BEGIN
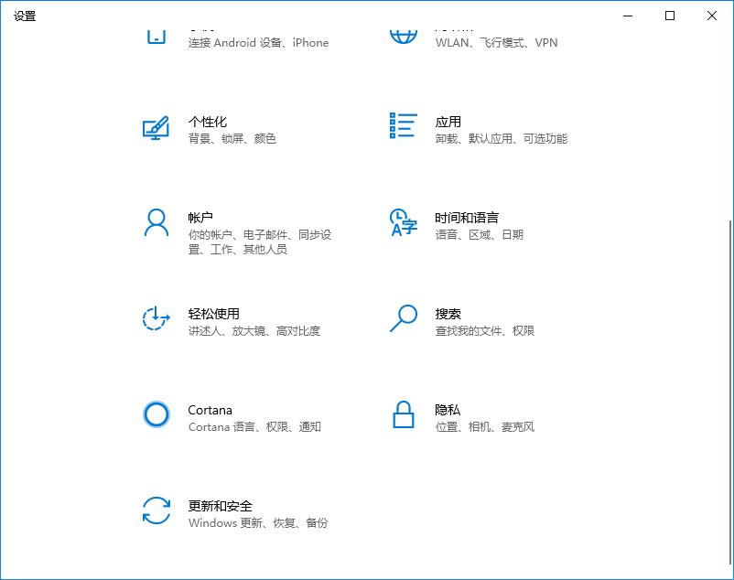Click the 设置 title in the title bar

point(25,16)
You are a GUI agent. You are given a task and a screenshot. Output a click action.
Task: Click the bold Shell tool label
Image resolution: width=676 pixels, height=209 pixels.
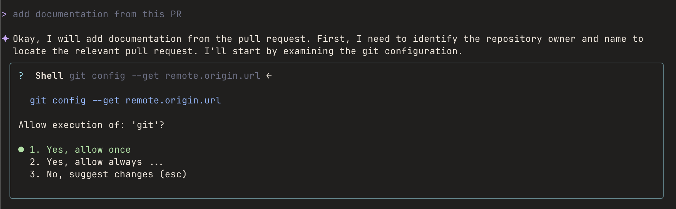point(49,76)
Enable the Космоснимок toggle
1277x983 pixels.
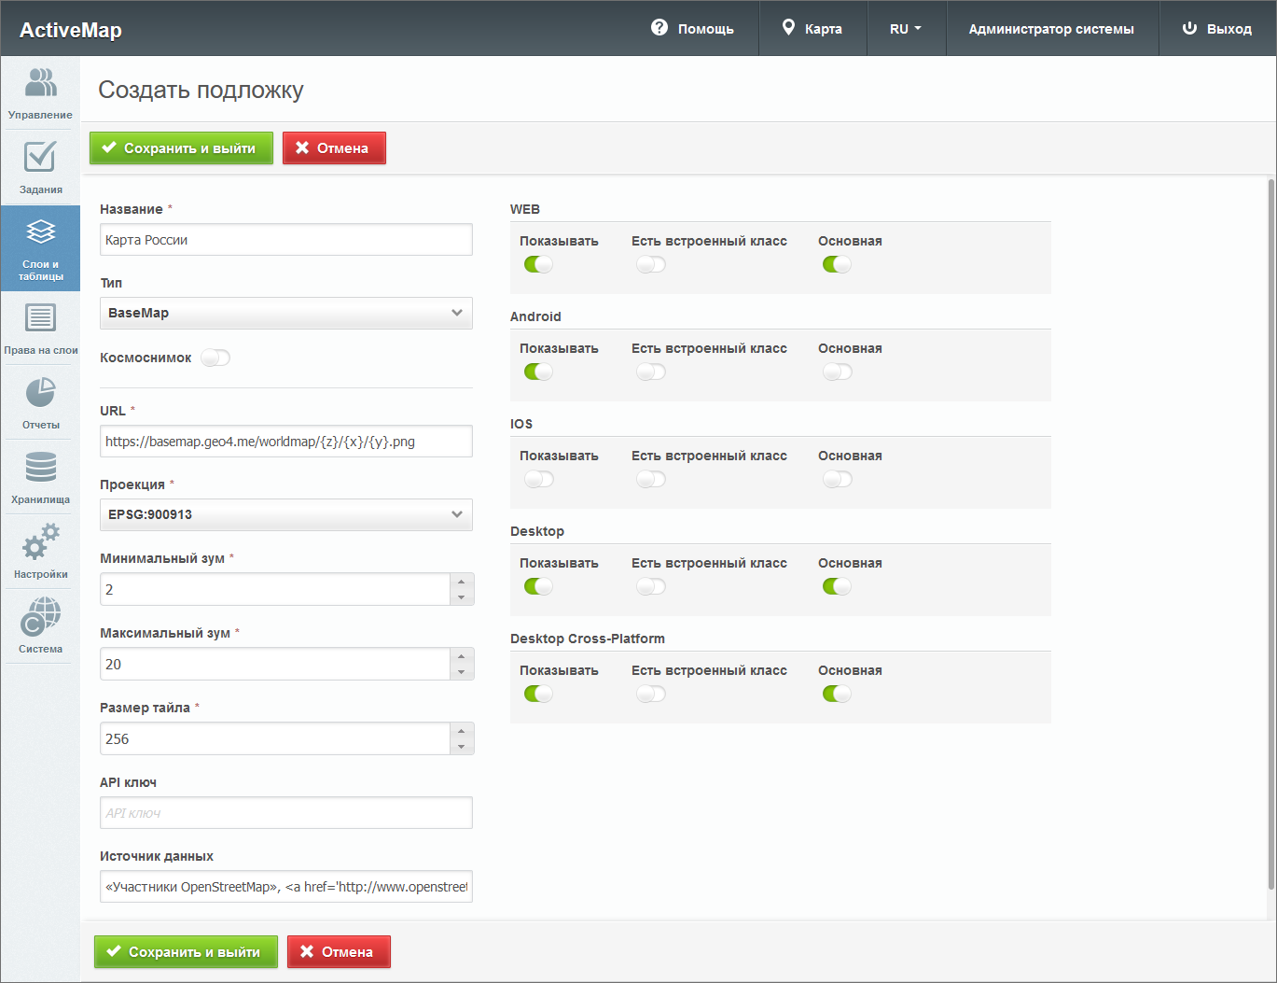[x=215, y=358]
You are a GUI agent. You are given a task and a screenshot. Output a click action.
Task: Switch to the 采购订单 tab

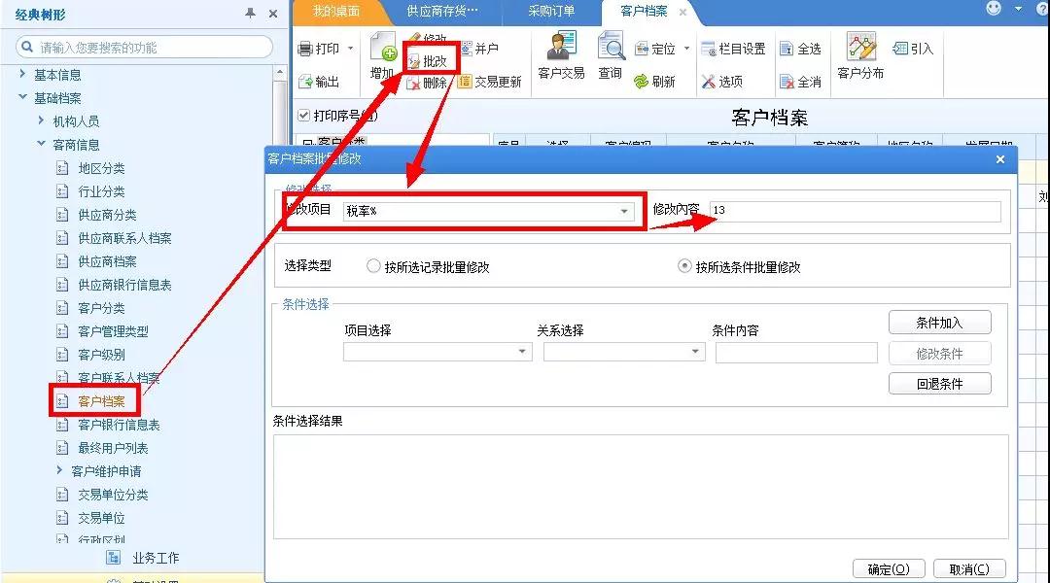[551, 12]
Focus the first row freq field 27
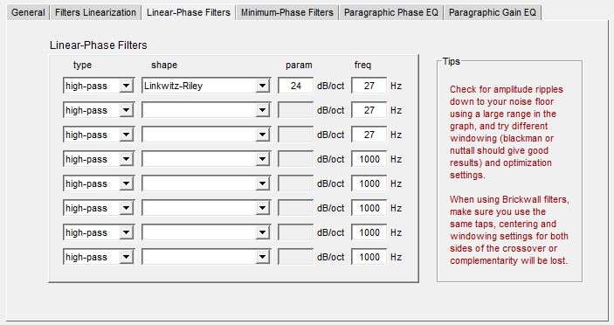 click(369, 86)
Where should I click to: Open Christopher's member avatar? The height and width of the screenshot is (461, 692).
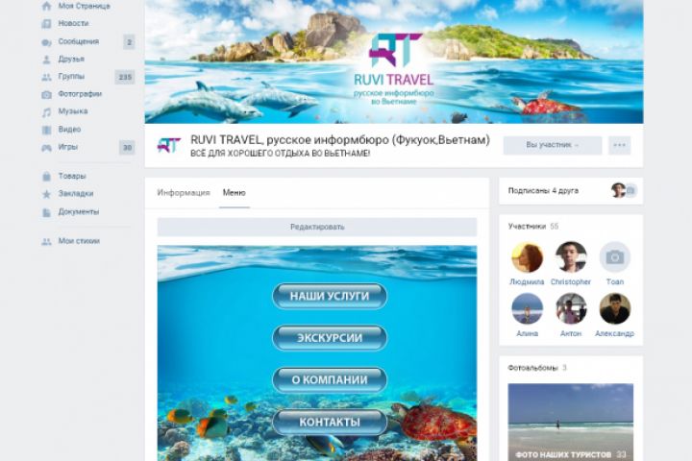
END
Assigned task: Restate word for word the lines beginning with the one that contains "1277x983 pixels." and ending with the last line of the listing; pictures stay out.

Solution to the exercise:
1277x983 pixels.
[x=215, y=358]
You are a GUI agent. You are given a task and a screenshot. Output a click action.
Task: Switch to the 采购订单 tab

[551, 12]
Focus the first row freq field 27
 click(369, 86)
Where should I click to: Open Christopher's member avatar? The height and width of the screenshot is (461, 692).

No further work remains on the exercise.